Assigned task - The lines to output run from the first line of the entries below through the line containing "Given: Follow the vagabond4r account"; copy them exactly and leave out pictures.

Records for the task -
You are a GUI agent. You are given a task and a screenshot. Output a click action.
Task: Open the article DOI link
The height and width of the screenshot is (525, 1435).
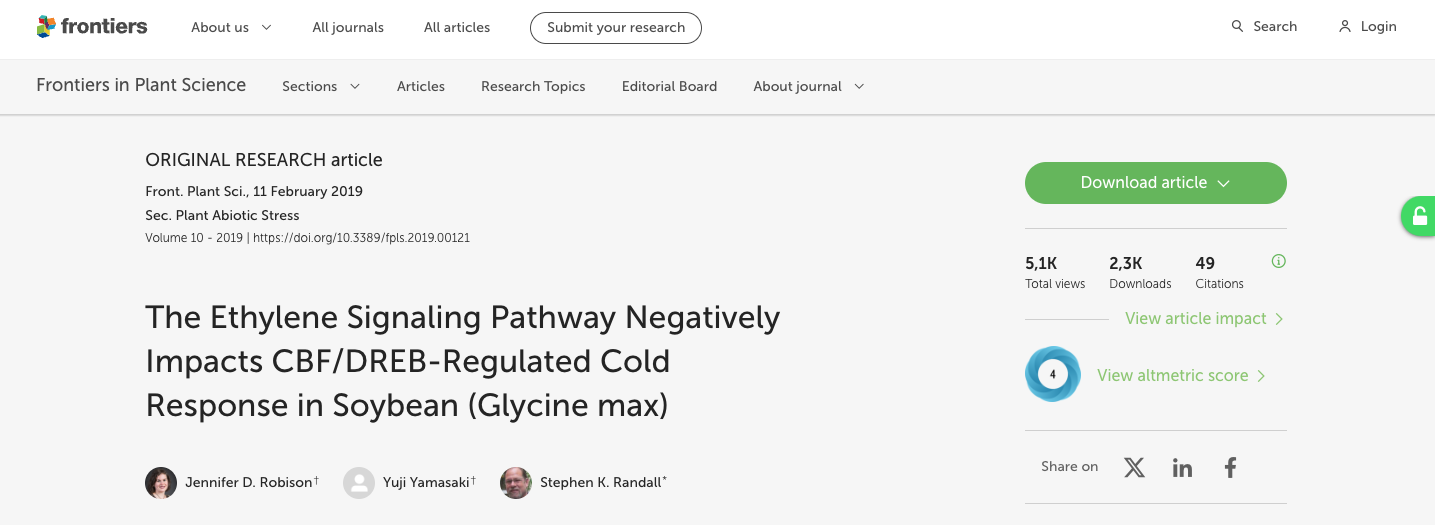click(x=361, y=239)
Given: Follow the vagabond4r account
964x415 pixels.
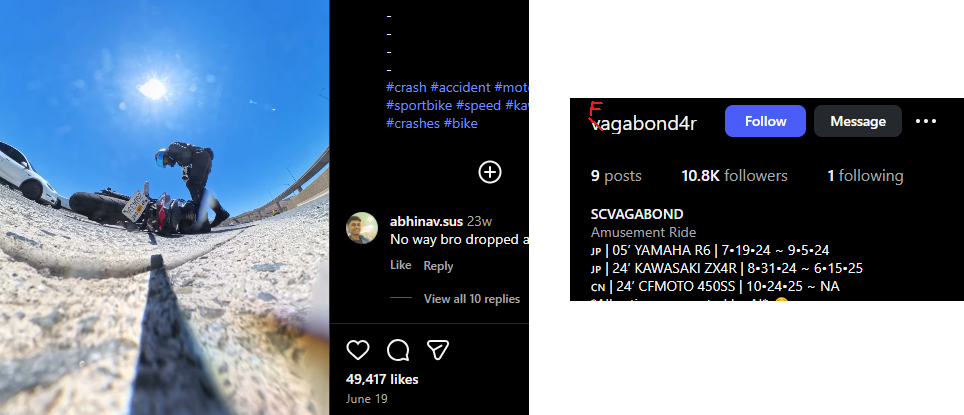Looking at the screenshot, I should click(765, 121).
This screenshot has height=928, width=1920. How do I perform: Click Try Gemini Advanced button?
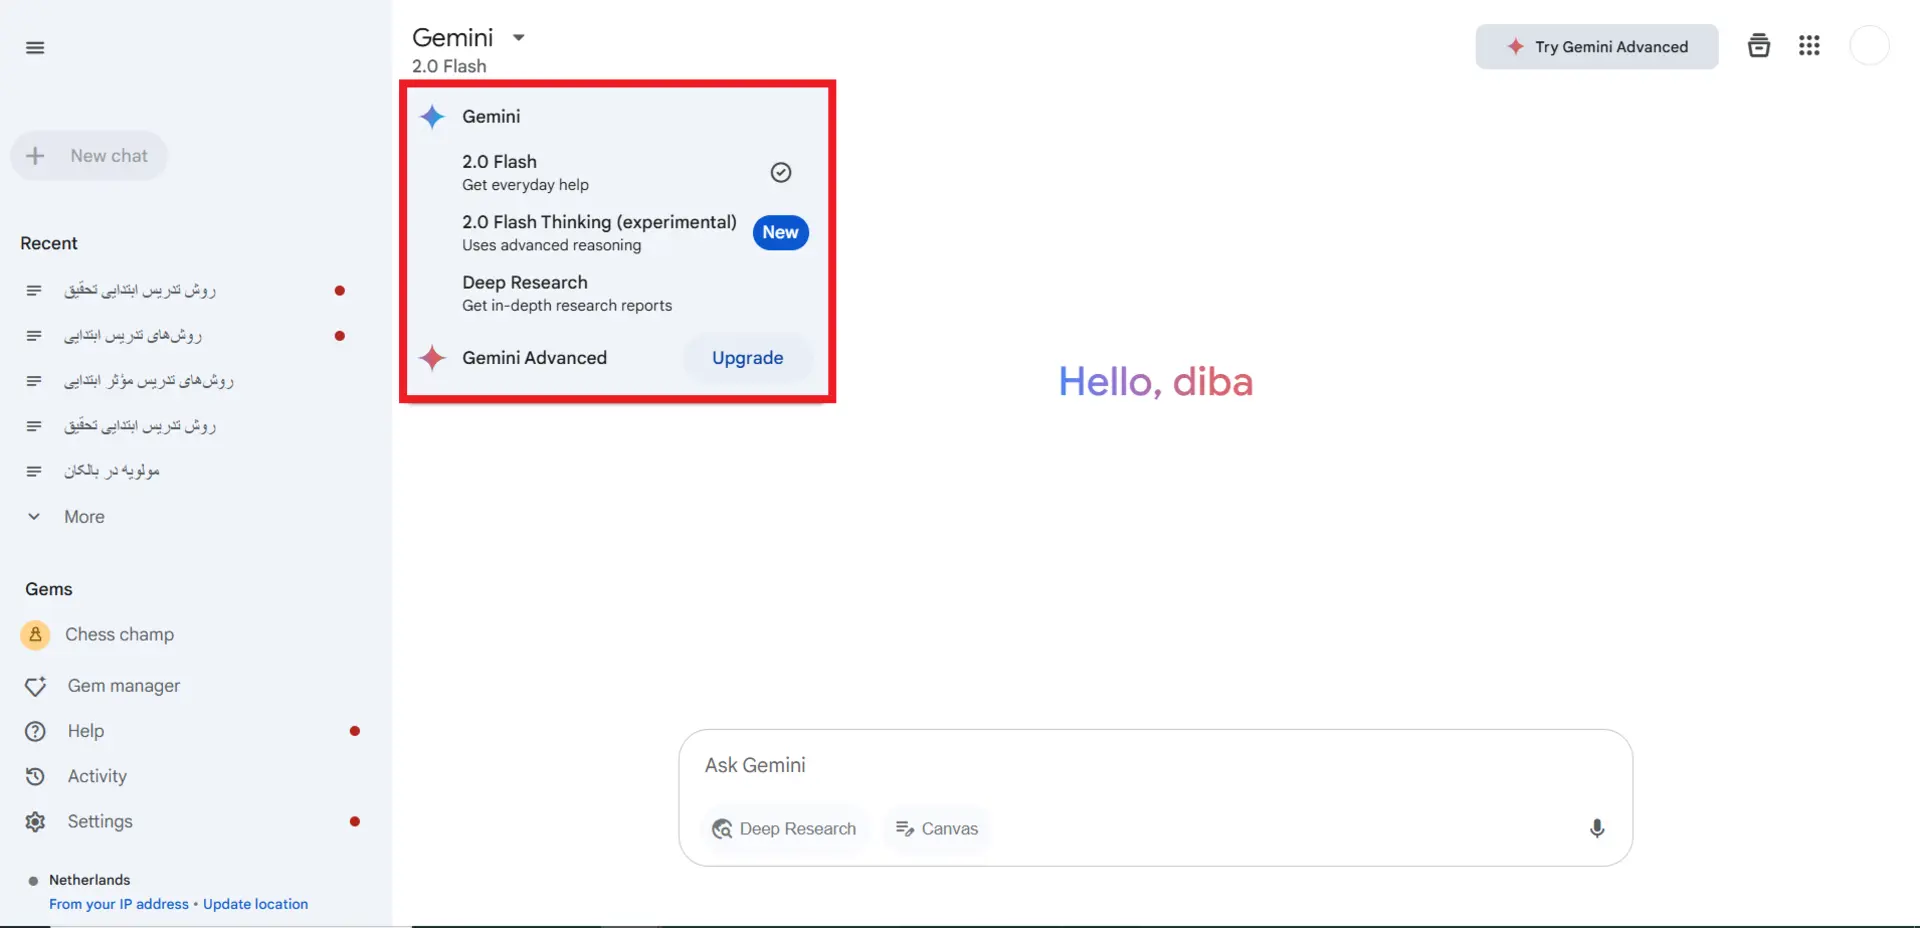[1597, 47]
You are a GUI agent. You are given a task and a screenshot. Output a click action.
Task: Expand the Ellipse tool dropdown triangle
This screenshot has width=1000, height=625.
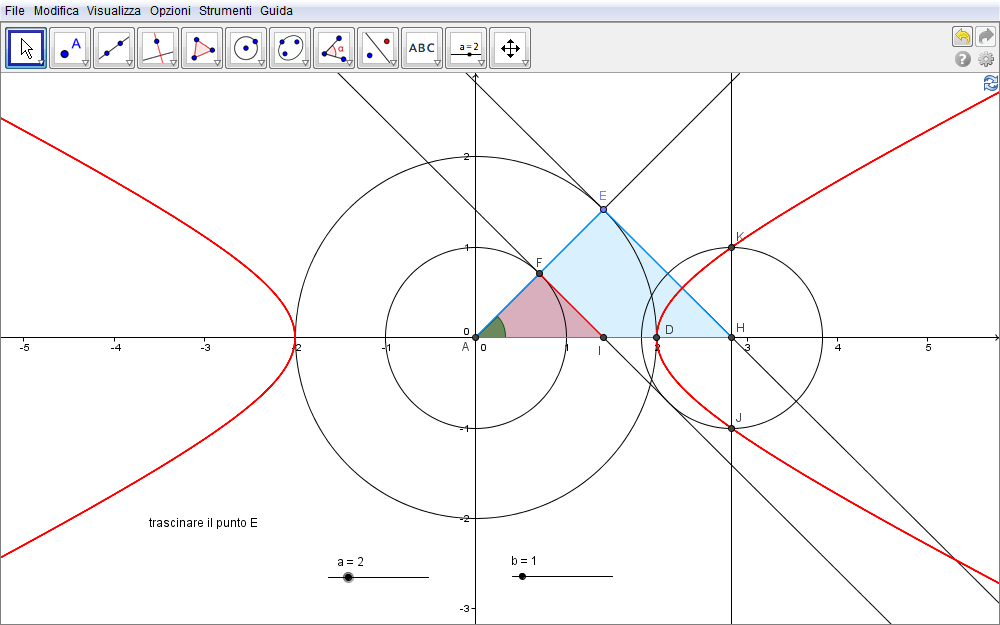click(x=304, y=63)
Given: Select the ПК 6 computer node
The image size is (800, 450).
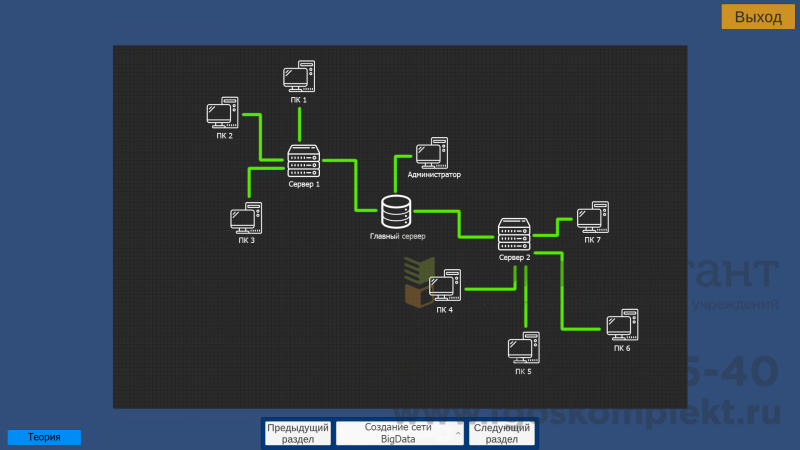Looking at the screenshot, I should [622, 325].
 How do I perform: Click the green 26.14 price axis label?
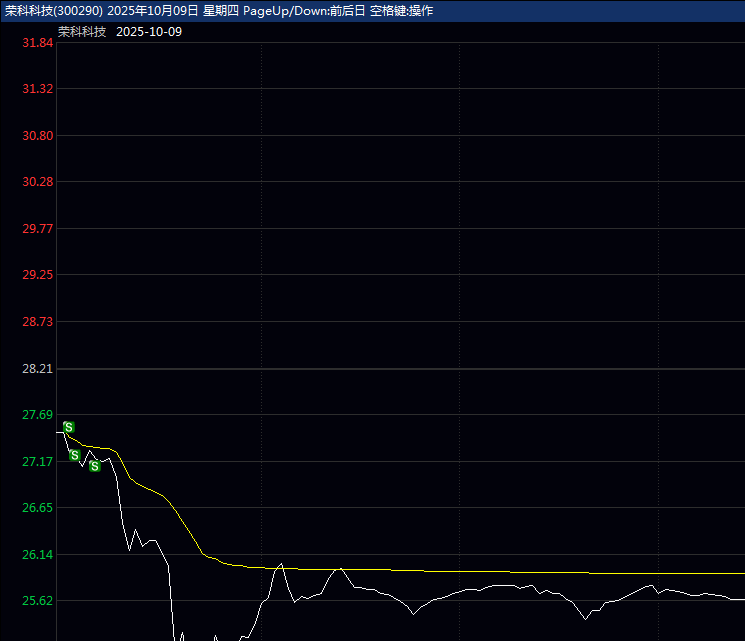37,555
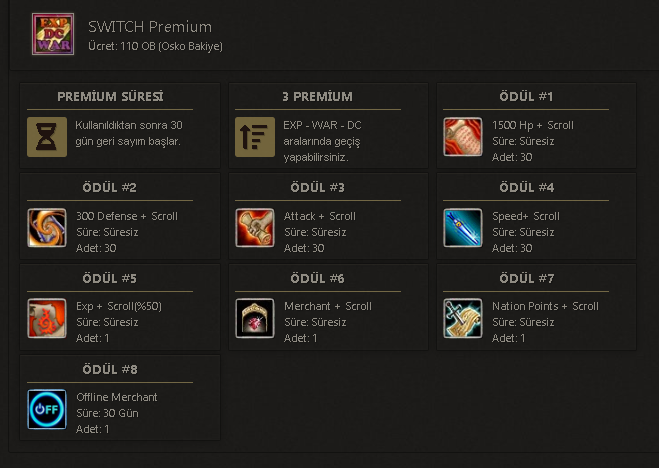Click the Offline Merchant power icon
The image size is (659, 468).
point(47,410)

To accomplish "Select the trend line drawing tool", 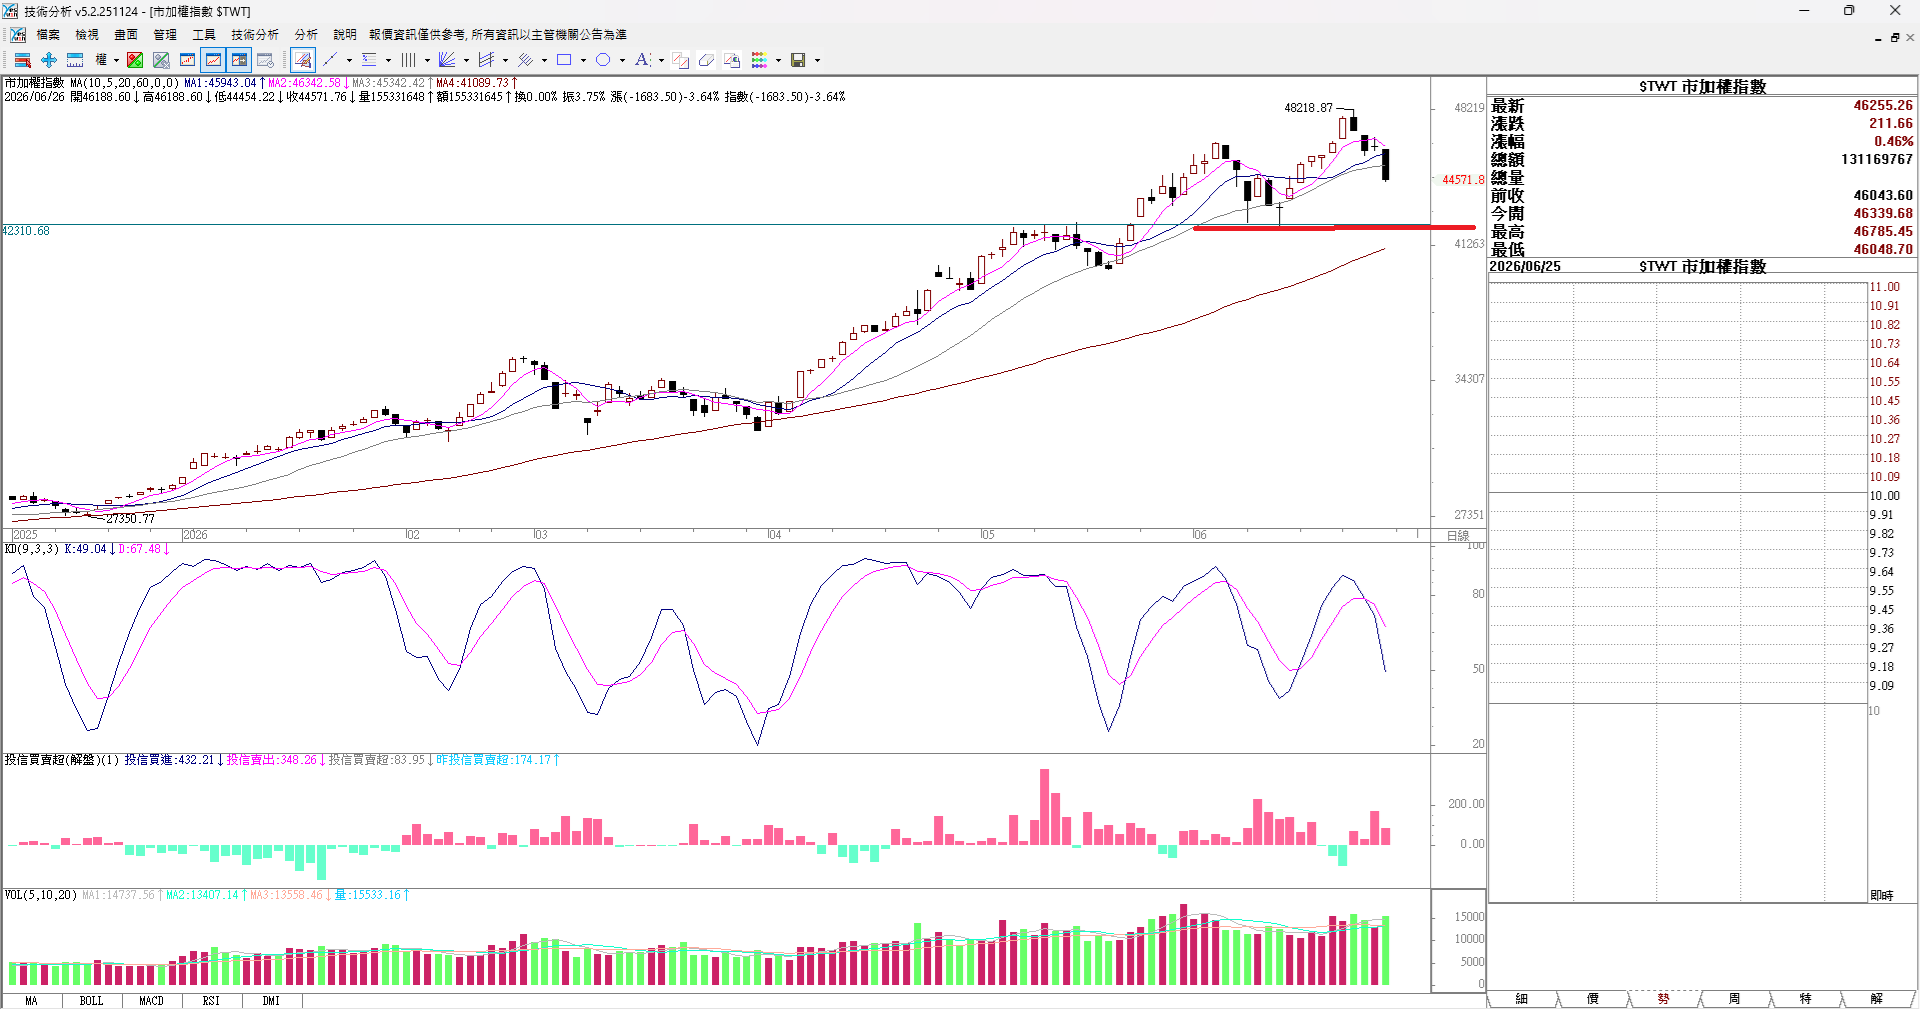I will point(330,60).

Problem solution -
You are a GUI agent. You are given a task and a screenshot. Output a click action.
Task: Open the article DOI link
The height and width of the screenshot is (525, 1435).
click(x=361, y=239)
Given: Follow the vagabond4r account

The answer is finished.